* _Input records_:
■ ■ ■
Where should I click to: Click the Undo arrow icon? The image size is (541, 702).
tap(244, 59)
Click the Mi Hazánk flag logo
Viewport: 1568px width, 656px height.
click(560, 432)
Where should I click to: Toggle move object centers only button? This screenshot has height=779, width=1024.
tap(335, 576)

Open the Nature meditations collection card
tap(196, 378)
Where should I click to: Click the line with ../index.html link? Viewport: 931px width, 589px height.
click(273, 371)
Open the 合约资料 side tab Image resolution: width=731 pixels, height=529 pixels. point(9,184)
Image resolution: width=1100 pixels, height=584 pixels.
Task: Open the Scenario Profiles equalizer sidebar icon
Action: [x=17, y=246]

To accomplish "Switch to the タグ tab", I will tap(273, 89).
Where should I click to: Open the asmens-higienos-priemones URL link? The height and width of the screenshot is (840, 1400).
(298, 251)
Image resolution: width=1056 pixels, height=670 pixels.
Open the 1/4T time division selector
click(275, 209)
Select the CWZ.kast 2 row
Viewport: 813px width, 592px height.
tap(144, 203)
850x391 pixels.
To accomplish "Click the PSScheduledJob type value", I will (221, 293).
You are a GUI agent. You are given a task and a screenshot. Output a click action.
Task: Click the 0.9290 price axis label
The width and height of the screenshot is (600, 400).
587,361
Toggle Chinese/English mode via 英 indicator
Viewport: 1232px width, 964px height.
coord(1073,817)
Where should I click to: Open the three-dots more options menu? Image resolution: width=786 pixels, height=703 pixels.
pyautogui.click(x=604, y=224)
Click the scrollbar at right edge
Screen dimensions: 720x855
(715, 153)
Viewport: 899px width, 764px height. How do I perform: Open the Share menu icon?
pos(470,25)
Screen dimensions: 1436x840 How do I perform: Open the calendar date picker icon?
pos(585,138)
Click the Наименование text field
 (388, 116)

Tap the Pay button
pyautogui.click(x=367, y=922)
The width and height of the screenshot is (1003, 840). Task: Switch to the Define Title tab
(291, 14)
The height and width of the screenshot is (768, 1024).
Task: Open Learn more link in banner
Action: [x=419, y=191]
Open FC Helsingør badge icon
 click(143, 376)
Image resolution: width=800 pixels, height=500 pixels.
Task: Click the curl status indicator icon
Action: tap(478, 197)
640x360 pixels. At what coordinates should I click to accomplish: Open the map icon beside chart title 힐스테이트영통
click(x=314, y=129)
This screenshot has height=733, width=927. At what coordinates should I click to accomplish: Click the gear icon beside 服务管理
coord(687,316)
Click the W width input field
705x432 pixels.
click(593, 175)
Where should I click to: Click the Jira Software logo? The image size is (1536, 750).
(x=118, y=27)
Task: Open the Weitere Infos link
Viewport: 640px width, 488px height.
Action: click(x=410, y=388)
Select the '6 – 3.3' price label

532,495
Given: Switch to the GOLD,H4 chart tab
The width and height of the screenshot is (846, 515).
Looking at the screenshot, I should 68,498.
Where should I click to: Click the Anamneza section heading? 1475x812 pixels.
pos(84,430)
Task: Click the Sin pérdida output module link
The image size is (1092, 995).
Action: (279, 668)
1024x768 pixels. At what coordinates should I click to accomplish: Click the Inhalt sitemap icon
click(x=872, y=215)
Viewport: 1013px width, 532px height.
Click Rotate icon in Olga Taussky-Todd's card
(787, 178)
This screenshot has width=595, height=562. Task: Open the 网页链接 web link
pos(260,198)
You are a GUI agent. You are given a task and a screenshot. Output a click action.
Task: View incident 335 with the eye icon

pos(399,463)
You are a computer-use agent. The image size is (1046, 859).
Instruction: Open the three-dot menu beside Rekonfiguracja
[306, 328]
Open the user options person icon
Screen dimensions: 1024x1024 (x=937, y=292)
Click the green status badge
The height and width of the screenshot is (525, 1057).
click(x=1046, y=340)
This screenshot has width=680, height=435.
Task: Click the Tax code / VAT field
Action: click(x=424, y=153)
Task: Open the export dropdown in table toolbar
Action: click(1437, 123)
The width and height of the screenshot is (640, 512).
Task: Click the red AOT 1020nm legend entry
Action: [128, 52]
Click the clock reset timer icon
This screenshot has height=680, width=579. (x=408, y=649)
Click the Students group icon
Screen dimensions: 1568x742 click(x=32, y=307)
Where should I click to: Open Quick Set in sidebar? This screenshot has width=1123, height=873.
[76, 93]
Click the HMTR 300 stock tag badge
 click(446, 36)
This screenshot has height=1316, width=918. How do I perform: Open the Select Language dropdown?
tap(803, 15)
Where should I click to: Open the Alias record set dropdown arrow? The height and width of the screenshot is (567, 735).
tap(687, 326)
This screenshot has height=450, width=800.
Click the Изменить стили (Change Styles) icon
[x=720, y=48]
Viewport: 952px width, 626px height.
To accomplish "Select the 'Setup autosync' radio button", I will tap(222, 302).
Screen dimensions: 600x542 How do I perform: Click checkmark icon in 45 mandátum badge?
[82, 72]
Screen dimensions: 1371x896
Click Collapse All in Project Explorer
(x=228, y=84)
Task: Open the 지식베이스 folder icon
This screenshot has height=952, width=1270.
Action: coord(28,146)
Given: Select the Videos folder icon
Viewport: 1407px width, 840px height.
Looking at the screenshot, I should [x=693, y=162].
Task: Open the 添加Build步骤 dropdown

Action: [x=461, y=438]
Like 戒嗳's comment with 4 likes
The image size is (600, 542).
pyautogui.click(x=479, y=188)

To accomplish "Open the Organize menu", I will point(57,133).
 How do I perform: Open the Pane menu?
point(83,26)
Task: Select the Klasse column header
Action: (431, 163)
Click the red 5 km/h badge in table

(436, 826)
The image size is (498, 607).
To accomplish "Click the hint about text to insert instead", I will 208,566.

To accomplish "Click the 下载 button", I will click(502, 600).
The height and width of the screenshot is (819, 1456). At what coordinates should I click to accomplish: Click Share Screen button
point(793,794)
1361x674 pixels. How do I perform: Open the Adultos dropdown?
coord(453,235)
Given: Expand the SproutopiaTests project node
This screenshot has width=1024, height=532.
■ ■ ■
* _Task to complete_: Copy the entries exactly as they appear.

* _Answer space_:
Where should I click to: Click the Undo arrow icon? The image size is (541, 702).
tap(244, 59)
Click the Mi Hazánk flag logo
Viewport: 1568px width, 656px height.
click(560, 432)
Where should I click to: Toggle move object centers only button? This screenshot has height=779, width=1024.
tap(335, 576)

Open the Nature meditations collection card
tap(196, 378)
Where should I click to: Click the line with ../index.html link? Viewport: 931px width, 589px height.
click(273, 371)
Open the 合约资料 side tab Image resolution: width=731 pixels, height=529 pixels. point(9,184)
Image resolution: width=1100 pixels, height=584 pixels.
Task: Open the Scenario Profiles equalizer sidebar icon
Action: [x=17, y=246]

To accomplish "Switch to the タグ tab", I will tap(273, 89).
Where should I click to: Open the asmens-higienos-priemones URL link? The height and width of the screenshot is (840, 1400).
(298, 251)
Image resolution: width=1056 pixels, height=670 pixels.
Open the 1/4T time division selector
click(275, 209)
Select the CWZ.kast 2 row
Viewport: 813px width, 592px height.
tap(144, 203)
850x391 pixels.
To accomplish "Click the PSScheduledJob type value", I will (221, 293).
You are a GUI agent. You are given a task and a screenshot. Output a click action.
Task: Click the 0.9290 price axis label
The width and height of the screenshot is (600, 400).
587,361
Toggle Chinese/English mode via 英 indicator
Viewport: 1232px width, 964px height.
coord(1073,817)
Where should I click to: Open the three-dots more options menu? Image resolution: width=786 pixels, height=703 pixels.
pyautogui.click(x=604, y=224)
Click the scrollbar at right edge
Screen dimensions: 720x855
(715, 153)
Viewport: 899px width, 764px height. How do I perform: Open the Share menu icon?
pos(470,25)
Screen dimensions: 1436x840 How do I perform: Open the calendar date picker icon?
pos(585,138)
Click the Наименование text field
 (388, 116)

Tap the Pay button
pyautogui.click(x=367, y=922)
The width and height of the screenshot is (1003, 840). Task: Switch to the Define Title tab
(291, 14)
The height and width of the screenshot is (768, 1024).
Task: Open Learn more link in banner
Action: [x=419, y=191]
Open FC Helsingør badge icon
 click(143, 376)
Image resolution: width=800 pixels, height=500 pixels.
Task: Click the curl status indicator icon
Action: tap(478, 197)
640x360 pixels. At what coordinates should I click to accomplish: Open the map icon beside chart title 힐스테이트영통
click(x=314, y=129)
This screenshot has height=733, width=927. At what coordinates should I click to accomplish: Click the gear icon beside 服务管理
coord(687,316)
Click the W width input field
705x432 pixels.
click(593, 175)
Where should I click to: Click the Jira Software logo? The image size is (1536, 750).
(x=118, y=27)
Task: Open the Weitere Infos link
Viewport: 640px width, 488px height.
Action: click(x=410, y=388)
Select the '6 – 3.3' price label

532,495
Given: Switch to the GOLD,H4 chart tab
The width and height of the screenshot is (846, 515).
Looking at the screenshot, I should 68,498.
Where should I click to: Click the Anamneza section heading? 1475x812 pixels.
pos(84,430)
Task: Click the Sin pérdida output module link
The image size is (1092, 995).
Action: (279, 668)
1024x768 pixels. At what coordinates should I click to accomplish: Click the Inhalt sitemap icon
click(x=872, y=215)
Viewport: 1013px width, 532px height.
Click Rotate icon in Olga Taussky-Todd's card
(787, 178)
This screenshot has width=595, height=562. Task: Open the 网页链接 web link
pos(260,198)
You are a GUI agent. You are given a task and a screenshot. Output a click action.
Task: View incident 335 with the eye icon

pos(399,463)
You are a computer-use agent. The image size is (1046, 859).
Instruction: Open the three-dot menu beside Rekonfiguracja
[306, 328]
Open the user options person icon
Screen dimensions: 1024x1024 (x=937, y=292)
Click the green status badge
The height and width of the screenshot is (525, 1057).
click(x=1046, y=340)
This screenshot has width=680, height=435.
Task: Click the Tax code / VAT field
Action: click(x=424, y=153)
Task: Open the export dropdown in table toolbar
Action: click(1437, 123)
The width and height of the screenshot is (640, 512).
Task: Click the red AOT 1020nm legend entry
Action: [128, 52]
Click the clock reset timer icon
This screenshot has height=680, width=579. (x=408, y=649)
Click the Students group icon
Screen dimensions: 1568x742 click(x=32, y=307)
Where should I click to: Open Quick Set in sidebar? This screenshot has width=1123, height=873.
[76, 93]
Click the HMTR 300 stock tag badge
 click(446, 36)
This screenshot has height=1316, width=918. How do I perform: Open the Select Language dropdown?
tap(803, 15)
Where should I click to: Open the Alias record set dropdown arrow? The height and width of the screenshot is (567, 735).
tap(687, 326)
This screenshot has height=450, width=800.
Click the Изменить стили (Change Styles) icon
[x=720, y=48]
Viewport: 952px width, 626px height.
To accomplish "Select the 'Setup autosync' radio button", I will tap(222, 302).
Screen dimensions: 600x542 How do I perform: Click checkmark icon in 45 mandátum badge?
[82, 72]
Screen dimensions: 1371x896
Click Collapse All in Project Explorer
(x=228, y=84)
Task: Open the 지식베이스 folder icon
This screenshot has height=952, width=1270.
Action: coord(28,146)
Given: Select the Videos folder icon
Viewport: 1407px width, 840px height.
Looking at the screenshot, I should [x=693, y=162].
Task: Open the 添加Build步骤 dropdown

Action: [x=461, y=438]
Like 戒嗳's comment with 4 likes
The image size is (600, 542).
pyautogui.click(x=479, y=188)

To accomplish "Open the Organize menu", I will point(57,133).
 How do I perform: Open the Pane menu?
point(83,26)
Task: Select the Klasse column header
Action: (431, 163)
Click the red 5 km/h badge in table

(436, 826)
The image size is (498, 607).
To accomplish "Click the hint about text to insert instead", I will 208,566.

To accomplish "Click the 下载 button", I will click(502, 600).
The height and width of the screenshot is (819, 1456). At what coordinates should I click to accomplish: Click Share Screen button
point(793,794)
1361x674 pixels. How do I perform: Open the Adultos dropdown?
coord(453,235)
Given: Expand the SproutopiaTests project node
This screenshot has width=1024, height=532.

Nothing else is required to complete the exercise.